Ross also sought to bring a claim against Jackson National for a violation of the Massachusetts Wiretapping statute, Chapter 272, §99 on the grounds that Jackson National illegally recorded its conversations with him. That is, without asking his consent or disclosing it was doing so. The court rejected the claim on two grounds. First, it found Ross was informed that the calls may be recorded and that this was sufficient. In addition, because the calls were being recorded at Jackson National’s offices in Michigan, which is a one-party consent state, under the terms of the Massachusetts statute the recordings took place in Michigan and therefore were outside the reach of the wiretapping statute.  

In Ovist v. Unum Life Insurance Company of America, 2020 WL 1931958 (D. Mass. 2020), the U.S. District Court of Massachusetts adopted the report and recommendation that Unum Life’s decision limiting Ovist’s benefits to 24 months under the self-reported symptom provision of the ERISA plan was proper. The report and recommendation is found at 2020 WL 1931755 (D. Mass. 2020). 

Ovist, a college professor, became disabled due to chronic fatigue and fibromyalgia. Unum Life determined that Ovist was disabled but informed her at the outset that her benefits would be limited to 24 months in accordance with the self-reported symptoms provision of the plan. When Unum Life ended benefits, Ovist brought suit.

After cross motions for summary judgment were filed, the case was referred to a magistrate judge for a report and recommendation. The magistrate recommended that Unum Life’s motion be allowed and the District Court adopted that recommendation. 

The key dispute in the case was whether fibromyalgia was encompassed within the self-reported symptom provision. Ovist, relying primarily on Weitzenkamp v. Unum Life Ins. Co. of Am., 661 F.3d 323 (7th Cir. 2011), argued that because the trigger-point test is used to diagnose fibromyalgia, it qualified as a clinical examination accepted in the practice of medicine and thereby fell outside of the self-reported symptom limitations provision. 

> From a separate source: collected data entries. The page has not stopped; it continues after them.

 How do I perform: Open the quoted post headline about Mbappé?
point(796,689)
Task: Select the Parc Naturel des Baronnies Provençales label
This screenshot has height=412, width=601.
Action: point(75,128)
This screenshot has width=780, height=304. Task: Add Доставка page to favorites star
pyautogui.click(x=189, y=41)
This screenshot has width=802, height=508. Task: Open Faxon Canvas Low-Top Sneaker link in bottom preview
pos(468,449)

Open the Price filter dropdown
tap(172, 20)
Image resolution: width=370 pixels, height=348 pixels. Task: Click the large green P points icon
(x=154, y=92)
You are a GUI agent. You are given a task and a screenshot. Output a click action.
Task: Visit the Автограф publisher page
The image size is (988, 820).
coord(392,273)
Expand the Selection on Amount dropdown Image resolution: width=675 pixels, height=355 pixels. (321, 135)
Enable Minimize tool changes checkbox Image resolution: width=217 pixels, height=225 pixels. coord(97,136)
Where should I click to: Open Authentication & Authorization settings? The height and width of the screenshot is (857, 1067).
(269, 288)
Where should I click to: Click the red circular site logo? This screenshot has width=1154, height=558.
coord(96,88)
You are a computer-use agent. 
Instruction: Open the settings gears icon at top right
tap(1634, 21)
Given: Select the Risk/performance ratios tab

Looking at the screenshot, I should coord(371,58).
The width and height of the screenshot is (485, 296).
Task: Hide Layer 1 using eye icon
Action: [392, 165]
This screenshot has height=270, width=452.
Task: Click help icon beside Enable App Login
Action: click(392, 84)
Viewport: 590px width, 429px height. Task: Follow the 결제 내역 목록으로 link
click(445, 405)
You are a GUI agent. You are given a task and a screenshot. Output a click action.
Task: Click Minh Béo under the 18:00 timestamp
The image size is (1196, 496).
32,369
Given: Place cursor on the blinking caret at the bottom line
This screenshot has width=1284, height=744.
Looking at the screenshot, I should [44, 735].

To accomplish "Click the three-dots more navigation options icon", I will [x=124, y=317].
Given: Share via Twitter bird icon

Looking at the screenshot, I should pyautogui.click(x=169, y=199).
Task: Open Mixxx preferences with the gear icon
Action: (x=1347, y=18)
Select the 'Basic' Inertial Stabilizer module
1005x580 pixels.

The magistrate rejected this argument and held that while the trigger-point was used as an objective evaluation tool for the diagnosis of fibromyalgia, that was not dispositive as to whether a claimant was entitled to benefits under the self-reported symptoms limitation provision. Rather, the court agreed with the decision reached in Decorpo v. Unum Life Ins. Co. of Am., 2013 WL 4794345 (D. N.H. 2014), where the court found that a claimant’s reaction to the trigger-point test, complaints of pain, are based on the claimant’s self-reporting and therefore the disability was encompassed within the self-reporting symptoms limitation provision. Therefore, the court found that Unum Life was not arbitrary or capricious in its decision. 

The magistrate also rejected Ovist’s contention that Unum Life had the burden to show the limitation provision applied because it was an equivalent to an exclusion of benefits. The magistrate noted that the provision was given that Unum Life paid benefits. Thus, the provision was a limitation, not an exclusion, and therefore the burden was on Ovist to show her entitlement to benefits beyond the payments that she received. 

The case is currently under appeal. 
Joseph M. Hamilton represented Unum Life Insurance Company of America. 

In Gammon v. Reliance Standard Life Insurance Company, 444 F.Supp.3d 221 (D. Mass. 2020), the U.S. District Court of Massachusetts upheld Reliance Standard’s determination that Gammon was not totally disabled because she was able to engage in a full-time occupation.

Gammon was covered by a long-term disability plan provided by her employer, which was governed by ERISA. Under the plan, Gammon could receive up to 36 months of total disability benefits if she was unable to perform the material duties of her regular occupation. After that, benefits would only be payable if she was unable to work full-time in any occupation. The plan also provided 24 months of benefits for a disability caused by a mental or nervous disorder.

After paying 36 months of benefits, Reliance Standard found Gammon was capable of working. Suit followed. 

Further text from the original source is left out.